Aveva una moglie, ma è stata uccisa. Ha una figlia, ma al momento non la può contattare. Non si può dire che la sua cerchia di affetti sia nutrita e presente. Ha qualche amico, ma non li considera tali. Ha bisogno di fare rewind su tutto, di modificare le sue scelte a monte, ma non si può. Il suo movente è fortemente cognitivo-comportamentale. Mi spiego meglio. E’ uno che guarda avanti, che guarda oltre.
Il sacrificio momentaneo è niente se si considera l’obiettivo finale. E’ uno che ha temerarietà, pazienza e che sa essere lungimirante. E’ uno che se volesse perdere venti chili per poi riperderli per poi riprenderli ancora, o se dovesse cominciare a fumare o a bere smodatamente per poi smettere, non avrebbe alcun problema.
E’ uno che i problemi li risolve alla radice, un connubio tra una personalità distruttiva e l’uomo più doverizzato del mondo. Non teme la morte, né la sua né quella degli altri. L’unico dubbio che mi viene è che il Sublime per cui lotta, il fine ultimo, il punto luminoso in fondo, che buca l’orizzonte, sia quello giusto oppure non lo sia affatto. Magari lui è semplicemente un assassino. Ben lungi da me l’idea di dirgli queste cose in faccia. Mi aspetta un lungo lavoro.
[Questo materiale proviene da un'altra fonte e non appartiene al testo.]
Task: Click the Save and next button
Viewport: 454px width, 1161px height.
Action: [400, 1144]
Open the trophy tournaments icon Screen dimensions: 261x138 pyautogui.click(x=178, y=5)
Che imbarazzo non riuscire a rimettere insieme i pezzi, siamo solo alla prima seduta. Una personalità così complessa richiederebbe una terapia di qualche mese. Glie lo dico, lui fa una risatina ironica, si alza e mi dice che non ha tempo, mi stringe la mano, e aggiunge che se non è una cosa che si risolve in ventiquattro ore non fa per lui. Lo lascio andare senza dire niente.
Affascinante la chiave di lettura che hai fornito. Guardando la serie mi chiedevo come potesse attrarmi così in tal modo l’ennesima serie tv, sebbene confezionata ad arte. Grazie alla tua analisi ho compreso che in realtà Jack Bauer altri non è che lo scrutatore del nostro inconscio e dei nostri più reconditi timori. Una sorta di psicanalisi mediatica collettiva…
Jack è al momento il mio personaggio preferito! Mi piacerebbe tantissimo leggere di qualche altra seduta con lui, magari dopo aver passato qualche altra “serie di 24 ore di insonnia forzata”. Sarebbe bello che lui si aprisse mostrando almeno parte delle sue “bestie” interiori. La sua psicologia è in effetti molto complessa pur essendo apparentemente molto semplice. Lui sa sempre cosa fare, prende decisioni con la naturalezza di chi deve bere un semplice bicchiere d’acqua, a parte il fatto che quasi tutte sollevano problemi di ordine etico, morale, psicologico spaventosi; decisioni che vanno prese in tempi strettissimi, spesso senza l’appoggio ufficiale di chi potrebbe alleviare il pesante fardello di quest’uomo apparentemente indistruttibile ma ben cosciente della portata delle azioni che è costretto a compiere.
Bella recensione, calibrata molto bene, specialmente se si pensa che è una prima seduta… sarebbe stato quantomeno forzato o utopistico che un personaggio come Jack si fosse aperto come chi deve rilasciare un’intervista.
Ennesimo centro “Enri”, continua così!
P.S. un complimento anche a tutta la troupe del sito perché l’idea di questa sezione è troppo bella!
Tutti questi complimenti viziano il ragazzo. Siate cattivi 🙂
Grazie per quelli sulla sezione. Se avete preferenze sui prossimi personaggi da psicanalizzare fateci sapere. Ricordatevi. Personaggi non persone!